• **Problem statement**:
Below are some records. Set down exactly the line holding "The image size is (822, 679)." and every later line through the end, omitting the pictures.

• **Excerpted records**:
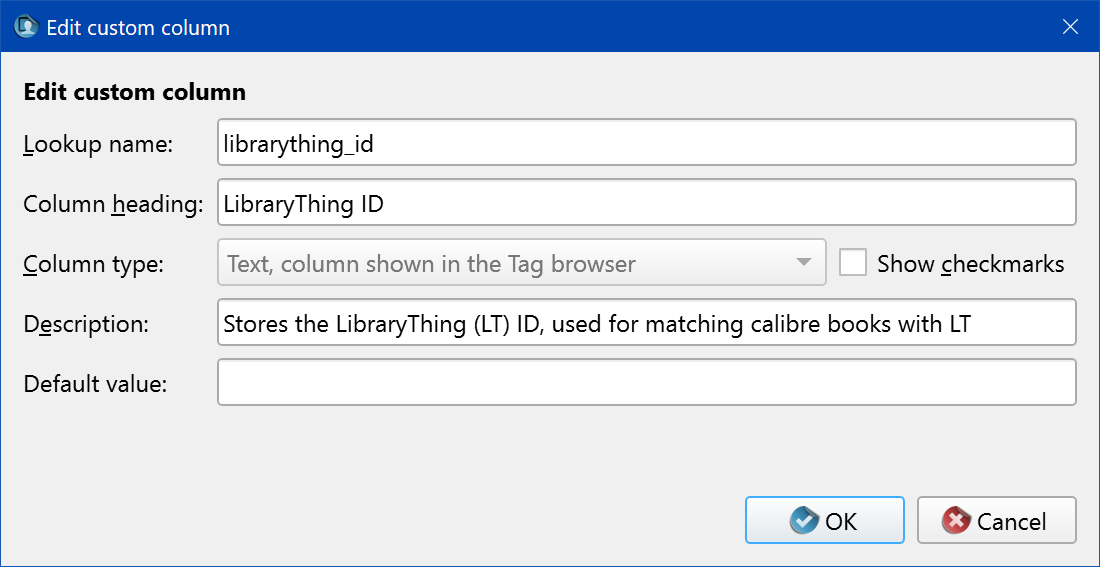
Task: Click the red X icon on Cancel
Action: 957,521
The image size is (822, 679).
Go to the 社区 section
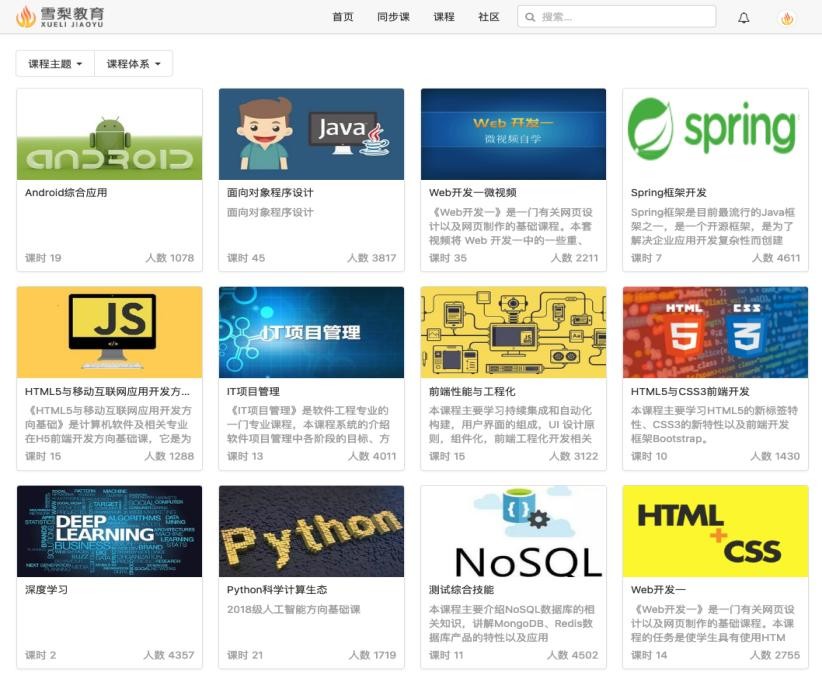[x=489, y=17]
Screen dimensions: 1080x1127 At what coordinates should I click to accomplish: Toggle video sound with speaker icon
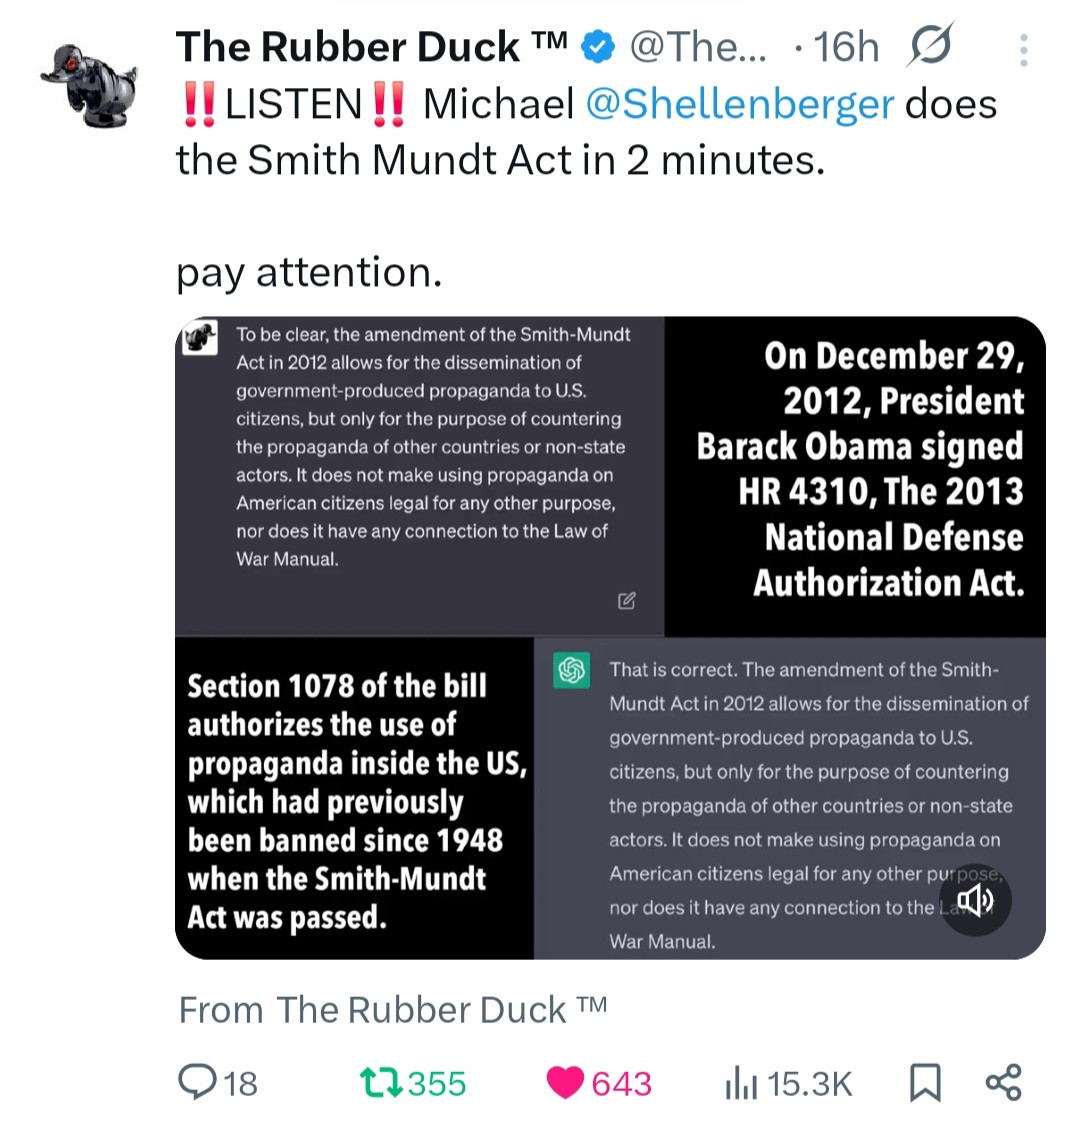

• **Answer for the task**:
The image size is (822, 679).
Go to the 社区 section
[x=489, y=17]
Screen dimensions: 1080x1127 At what coordinates should I click to accomplish: Toggle video sound with speaker icon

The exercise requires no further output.